Le jeune autiste a été reconnu coupable de leurre d'enfant, ainsi que de production, possession et distribution de pornographie juvénile.

Envoyer ou non un autiste en prison

La défense parvient difficilement à dénicher un expert qui se penchera sur le cas du jeune autiste qui a été reconnu coupable de leurre d'enfant, ainsi que de production, possession et distribution de pornographie juvénile.
L'avocat Xavier Jean-Gagnon est en démarche de contestation de la peine minimale de 12 mois de prison qui s'impose pour de tels crimes. L'individu a reconnu sa culpabilité en décembre dernier, devant le juge Pierre Lortie, au Palais de justice d'Alma.
«Nous souhaitons démontrer au juge que d'envoyer un autiste dans la vingtaine en prison pour 12 mois, c'est une peine cruelle et inusitée. Ça n'a aucun bon sens.

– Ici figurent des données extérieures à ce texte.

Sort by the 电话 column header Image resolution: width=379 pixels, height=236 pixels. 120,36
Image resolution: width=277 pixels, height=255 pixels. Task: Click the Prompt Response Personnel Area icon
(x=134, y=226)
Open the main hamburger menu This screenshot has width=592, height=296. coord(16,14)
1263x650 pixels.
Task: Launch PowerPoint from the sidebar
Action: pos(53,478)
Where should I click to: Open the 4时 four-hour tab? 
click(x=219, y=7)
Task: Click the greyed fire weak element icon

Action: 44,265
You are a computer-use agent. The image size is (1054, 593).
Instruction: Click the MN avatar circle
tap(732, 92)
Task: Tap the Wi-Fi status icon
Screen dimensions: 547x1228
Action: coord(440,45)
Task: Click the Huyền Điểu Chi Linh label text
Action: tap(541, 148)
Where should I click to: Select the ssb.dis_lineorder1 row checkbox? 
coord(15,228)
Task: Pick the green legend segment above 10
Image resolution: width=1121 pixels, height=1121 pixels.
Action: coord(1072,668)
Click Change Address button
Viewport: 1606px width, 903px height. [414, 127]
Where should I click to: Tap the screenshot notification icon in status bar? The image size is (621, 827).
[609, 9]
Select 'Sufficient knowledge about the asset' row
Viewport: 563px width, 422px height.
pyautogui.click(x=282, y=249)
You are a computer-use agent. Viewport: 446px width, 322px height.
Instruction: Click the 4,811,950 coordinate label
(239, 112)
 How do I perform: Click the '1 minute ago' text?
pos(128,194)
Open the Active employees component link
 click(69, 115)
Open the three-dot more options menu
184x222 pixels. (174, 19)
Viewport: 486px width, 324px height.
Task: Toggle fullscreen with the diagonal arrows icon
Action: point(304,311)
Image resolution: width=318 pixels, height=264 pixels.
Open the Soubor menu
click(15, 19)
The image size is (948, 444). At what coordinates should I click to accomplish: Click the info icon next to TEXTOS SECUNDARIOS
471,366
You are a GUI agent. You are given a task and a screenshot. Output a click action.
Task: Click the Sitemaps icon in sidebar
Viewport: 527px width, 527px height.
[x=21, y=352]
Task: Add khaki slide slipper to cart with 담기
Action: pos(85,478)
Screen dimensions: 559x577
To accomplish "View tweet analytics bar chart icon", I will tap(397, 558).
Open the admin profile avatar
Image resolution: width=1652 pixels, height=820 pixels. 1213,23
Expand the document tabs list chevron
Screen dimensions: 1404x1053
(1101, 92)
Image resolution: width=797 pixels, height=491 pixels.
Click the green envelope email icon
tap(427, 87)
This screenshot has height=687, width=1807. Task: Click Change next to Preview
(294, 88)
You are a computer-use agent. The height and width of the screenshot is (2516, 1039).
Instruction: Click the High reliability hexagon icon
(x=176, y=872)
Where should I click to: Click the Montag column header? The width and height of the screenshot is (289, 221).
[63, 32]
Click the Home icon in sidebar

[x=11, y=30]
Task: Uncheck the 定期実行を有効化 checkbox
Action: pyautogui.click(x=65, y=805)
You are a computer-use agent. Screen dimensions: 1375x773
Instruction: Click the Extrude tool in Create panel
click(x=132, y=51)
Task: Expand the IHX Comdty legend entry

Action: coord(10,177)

Ça dépasse l'entendement et la logique. C'est le problème des peines minimales. Elles font dans 95% des cas, mais on se retrouve dans des situations comme celles-là où ça n'a aucun bon sens», commente Me Jean-Gagnon.
Le procureur multiplie les contacts pour trouver un professionnel spécialisé dans le domaine de l'autisme, mais en vain. Ses recherches s'étendent jusqu'à la Métropole.
L'audition de la contestation de la peine minimale est prévue pour le 18 octobre prochain, au Palais de justice d'Alma.
Faits
L'individu, atteint d'un autisme de haut niveau, s'est fait passer pour un adolescent et une adolescente sur Facebook, par le biais de deux comptes différents.
Il recevait ensuite des photos osées de jeunes. Ces derniers acceptaient de les partager en privé, pensant se confier à un autre jeune de leur âge. L'autiste envoyait ensuite les clichés aux autres adolescents avec qui il entretenait une relation virtuelle.
Le stratagème a duré plusieurs mois avant que des adolescentes de l'extérieur de la région décident de porter plainte.
L'homme réside au Lac-Saint-Jean. Il est en liberté durant les procédures. Un rapport l'a jugé criminellement responsable de ses actions.